→ **Source text**:
........
Human habitation has altered the valley and the river in many ways, not all of them beneficial for wildlife. River modifications such as dredging and widening slow the current, allow silt to accumulate and smother the gravel riverbed. Changes in the land use adjacent to the river can also have impact. Water meadows have been replaced by arable fields and building developments, altering drainage patterns and causing pollution. Abstraction of water from the underlying chalk aquifer reduces river flows and lowers the river's ability to tolerate drought.

The introduction of alien species to the catchment has had a major effect on the wildlife of the river. Water vole populations declined catastrophically along the Chess between 2001 and 2003 with a 97% population decrease being observed. This population crash was caused mainly by the North American mink, a species introduced to the British Isles originally for the fur trade. In 2004 a water vole recovery project was set up by the Chilterns Chalk Streams Project and the Environment Agency, combining mink control with habitat improvement to try to halt this decline. In 2005 a survey found that the water vole population had recovered to 18% of its 2001 levels.

A less positive story is that of the native white-clawed crayfish, which has suffered at the hands of another American import, the signal crayfish. Originally imported by the aquaculture industry, the signal crayfish was seen as a way for trout farms to diversify and exploit new markets. However, due to their expert, escapologist nature, signal crayfish soon escaped into surrounding river systems and quickly spread throughout the majority of the UK's southern river system. Signal crayfish have carried crayfish plague, to which they are resistant, but the native white-clawed crayfish is not. The result has been the gradual eradication of native crayfish from the UK's rivers. In the case of the Chess, white-clawed crayfish have been extinct since the mid-1990s.
........
→ **Excerpted data**:
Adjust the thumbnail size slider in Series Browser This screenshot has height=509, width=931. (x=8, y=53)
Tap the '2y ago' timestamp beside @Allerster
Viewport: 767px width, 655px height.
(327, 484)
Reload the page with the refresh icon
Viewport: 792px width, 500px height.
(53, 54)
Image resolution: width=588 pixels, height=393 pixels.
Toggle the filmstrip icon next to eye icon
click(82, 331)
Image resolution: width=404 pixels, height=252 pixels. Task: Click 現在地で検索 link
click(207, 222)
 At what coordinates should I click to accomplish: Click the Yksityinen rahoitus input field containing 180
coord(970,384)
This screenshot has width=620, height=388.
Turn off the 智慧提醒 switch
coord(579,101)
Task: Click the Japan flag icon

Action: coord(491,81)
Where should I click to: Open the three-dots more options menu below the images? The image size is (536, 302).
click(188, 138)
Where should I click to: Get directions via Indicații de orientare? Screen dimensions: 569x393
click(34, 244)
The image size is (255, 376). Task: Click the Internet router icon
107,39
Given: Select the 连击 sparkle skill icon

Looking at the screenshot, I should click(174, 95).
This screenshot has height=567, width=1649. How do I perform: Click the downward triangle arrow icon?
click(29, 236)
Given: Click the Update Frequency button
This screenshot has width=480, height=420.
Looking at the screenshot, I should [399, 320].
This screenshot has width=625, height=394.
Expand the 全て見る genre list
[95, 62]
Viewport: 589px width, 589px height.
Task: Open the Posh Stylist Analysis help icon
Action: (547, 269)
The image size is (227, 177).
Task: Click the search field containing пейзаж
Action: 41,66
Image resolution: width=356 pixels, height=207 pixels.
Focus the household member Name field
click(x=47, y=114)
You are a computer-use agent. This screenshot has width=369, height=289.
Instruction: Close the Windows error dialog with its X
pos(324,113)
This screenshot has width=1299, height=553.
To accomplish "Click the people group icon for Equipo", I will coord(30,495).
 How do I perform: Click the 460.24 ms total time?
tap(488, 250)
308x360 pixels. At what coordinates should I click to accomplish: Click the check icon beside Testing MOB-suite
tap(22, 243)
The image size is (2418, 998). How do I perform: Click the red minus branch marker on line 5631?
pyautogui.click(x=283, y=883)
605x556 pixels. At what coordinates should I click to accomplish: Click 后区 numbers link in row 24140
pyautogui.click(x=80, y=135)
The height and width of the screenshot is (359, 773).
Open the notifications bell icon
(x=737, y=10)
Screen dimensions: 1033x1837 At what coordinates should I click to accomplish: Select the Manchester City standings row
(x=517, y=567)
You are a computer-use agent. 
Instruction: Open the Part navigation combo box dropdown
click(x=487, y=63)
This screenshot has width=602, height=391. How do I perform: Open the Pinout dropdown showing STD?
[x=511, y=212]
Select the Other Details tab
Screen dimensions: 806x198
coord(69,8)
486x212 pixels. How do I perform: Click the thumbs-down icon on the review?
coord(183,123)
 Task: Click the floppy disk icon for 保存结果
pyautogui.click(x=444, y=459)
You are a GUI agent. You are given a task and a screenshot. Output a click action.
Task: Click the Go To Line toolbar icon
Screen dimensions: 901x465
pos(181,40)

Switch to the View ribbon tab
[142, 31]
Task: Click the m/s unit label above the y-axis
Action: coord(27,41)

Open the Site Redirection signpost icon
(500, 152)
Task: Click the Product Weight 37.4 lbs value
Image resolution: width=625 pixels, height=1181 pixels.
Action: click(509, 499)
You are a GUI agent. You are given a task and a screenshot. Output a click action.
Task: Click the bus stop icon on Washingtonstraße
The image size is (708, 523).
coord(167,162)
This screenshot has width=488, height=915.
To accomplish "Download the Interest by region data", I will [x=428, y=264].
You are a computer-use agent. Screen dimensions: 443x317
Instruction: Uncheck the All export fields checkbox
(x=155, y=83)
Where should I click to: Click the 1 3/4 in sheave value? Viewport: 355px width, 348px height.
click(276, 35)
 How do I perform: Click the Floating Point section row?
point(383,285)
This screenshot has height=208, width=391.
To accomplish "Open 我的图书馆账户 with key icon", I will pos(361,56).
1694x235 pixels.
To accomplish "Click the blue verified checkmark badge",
........
According to the passage on wildlife along the Chess, since when have white-clawed crayfish been extinct in that river? The records play no part in this exercise.

→ **Exercise answer**:
Since the mid-1990s.